Reopening Plan Causes Shifts in Work Locations for H.S. Teachers

Pandemic forces some teachers to move online, others to transfer to entirely new schools in CUSD.

December 14, 2020

After+CUSD+gave+students+the+option+to+remain+online+or+partially+in+person%2C+many+students+choose+to+stay+online.+As+the+class+size+gets+older%2C+the+percentage+of+hybrid%0Astudents+decreases+with+only+24%25+of+seniors+now+in-person.

Jaden Hiraga

After CUSD gave students the option to remain online or partially in person, many students choose to stay online. As the class size gets older, the percentage of hybrid students decreases with only 24% of seniors now in-person.

From learning difficulties to internet troubles, online learning has been difficult for many students who’ve opted to remain online; however, they aren’t alone in their struggles. Some teachers made the decision to continue teaching fully online while others were forced to completely move schools.

Many of these teachers have chosen to stay home due to pre-existing conditions or their families physical health.

“I had underlying health conditions that put me at a greater risk for serious complications from catching the virus,” said AP Environmental teacher Emily Price.

With decades of experience teaching in-person, making the commitment to teach online for an entire year was a tough choice, especially for teachers who had little technological knowledge prior to the pandemic.

I knew that I needed to reduce my contact with others so the choice was clear. I also felt confident that I would be able to successfully teach 100% virtually,” said Price.

During such turbulent times, some teachers were forced to make the transition to a new school. P.E. teachers, and some elective teachers, were involuntarily transferred to teach in CUSD’s extended learning program in elementary schools.

The program allows for smaller class sizes in those schools by having morning and afternoon classes. The students who are not with their teacher can opt-in for the extended learning portion of the day, which needs supervision from teaching staff.

But the idea comes at a price. High school students lose electives and P.E. opportunities.

Ryan Norgren, digital photo and yearbook adviser, now teaches only one section of digital photography. He used to have four. A school board policy revision about graduation requirements decreased demand for art electives in high school and facilitated the shifting of staff to elementary schools.

“Now I’m a 5th grade paraeducator in an outdoor classroom under an easy-up responsible for 20 5th graders to ensure they complete their Canvas tasks,” Norgren said.

Many of these teachers were informed last-minute with very little time to prepare for their transfer to a completely new school.

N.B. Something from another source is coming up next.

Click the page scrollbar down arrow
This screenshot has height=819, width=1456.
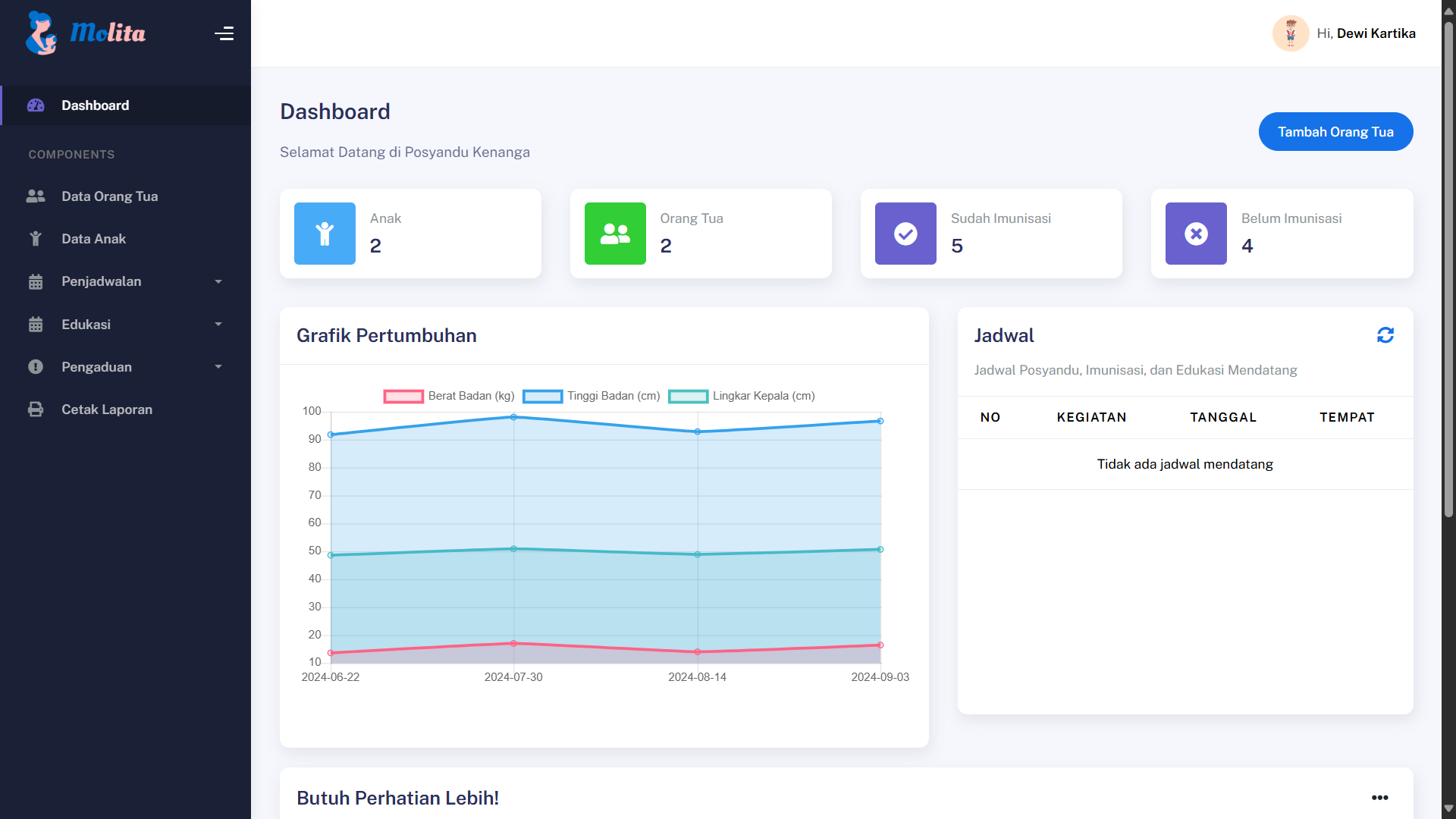coord(1447,808)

I received a phone call 2 weeks before school started to inform me that the district was transferring me to elementary school. It was a mandatory transfer; it was not optional. I have taught in this district for 12 years, and I have never had this happen to me before,” said former Ceramics teacher Krista Rodriguez.

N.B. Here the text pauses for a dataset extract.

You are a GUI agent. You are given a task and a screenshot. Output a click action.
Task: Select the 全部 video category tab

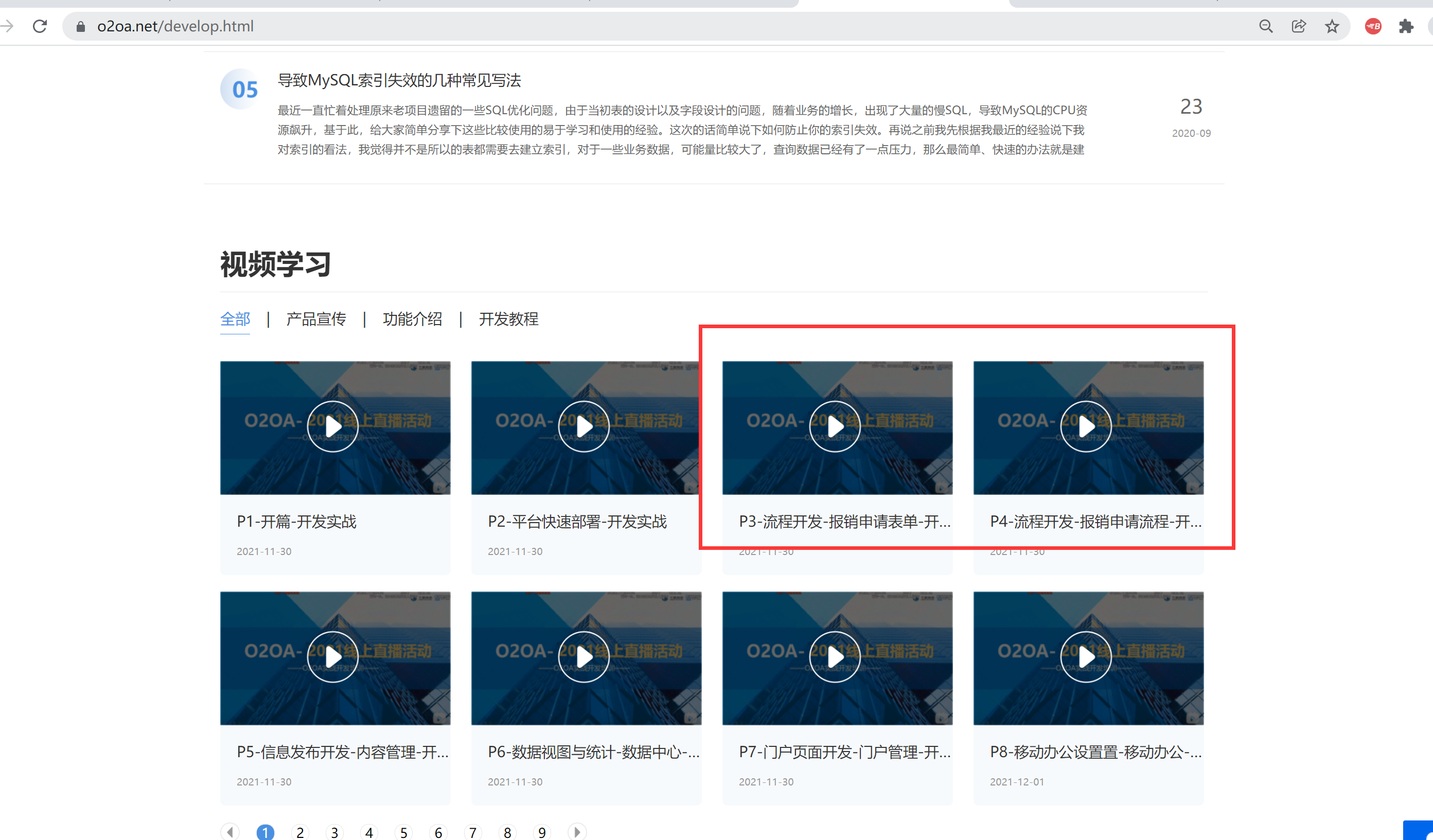tap(235, 319)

Being told with only two weeks until school started that she needed to transfer schools was understandably very frustrating.

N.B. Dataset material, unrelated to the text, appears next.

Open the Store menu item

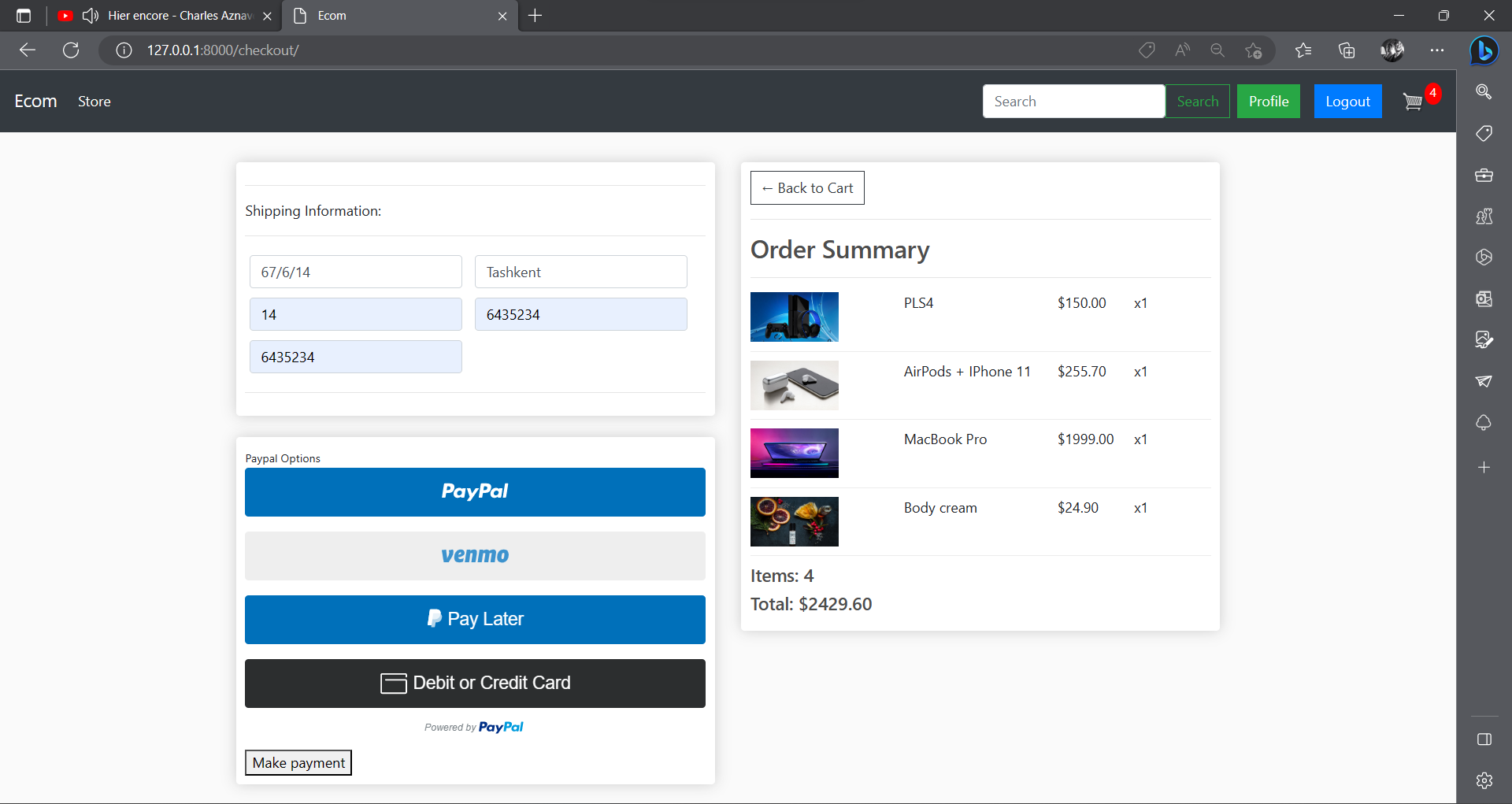[94, 101]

To be honest, I was very angry when I received the phone call, and I wanted to cry. I was so upset. I have been teaching high school art in CUSD for 12 years, and I really enjoy my job. I had been looking forward to seeing the students at SJHHS. I had worked all summer to write new art lessons in Canvas to prepare for distance learning. I had also spent many hours working with other high school art teachers to prepare to teach art with all the new COVID guidelines. I had spent my whole summer preparing for a job I no longer had,” said Rodriguez.

Thanks to previous experience being an art instructor in a K-8 school, Rodriguez had some knowledge on her new position. 

When we first returned to school in person, I worked as an Extended Learning teacher for 5th grade students. Students in elementary spend part of the day with their classroom teacher and part of the day with an extended learning teacher,” said Rodriguez. “[The students] are learning all about the elements of art, art from different cultures and time periods, and different artistic techniques.”

While not completely foreign to Rodriguez from her work at SJHHS, she was still required to write entirely new lessons under such short notice.

It’s hard to do a good job teaching when things are constantly changing. I wasn’t told which elementary school I’d be at or what I would be teaching, until a couple of days before school started. Very stressful. COVID guidelines keep changing as well, so it’s a lot to keep up with. There have been so many obstacles, I can’t even list them all,” said Rodriguez.

Even after this school year comes to a close, it’s not a guarantee that Rodriguez will make a return to SJHHS.

At first, the district told me that I would just be at Oso Grande for the school year, but recently the superintendent sent out an email saying that state and county officials expected things to continue like this at schools for the next 12-18 months. So it looks like I will probably be at Oso Grande next school year again,” said Rodriguez.

The transitions that these teachers have had to make in little less than a year is unfathomable. From quickly adapting to a new way of teaching to adjusting all of their old lesson plans and even needing to switch to an entirely new school, these teachers have managed to both overcome all of these obstacles and thrive.

“SJHHS teachers have put in multiple hours during the school day AND beyond, learning a new management program and (for some) new textbooks,” said Kristen Osborn.

“Many of our students have adjusted from learning in the classroom to learning from home,” said Osborn. “All of this has presented unique challenges, but nothing that we have not been able to work through and problem solve.”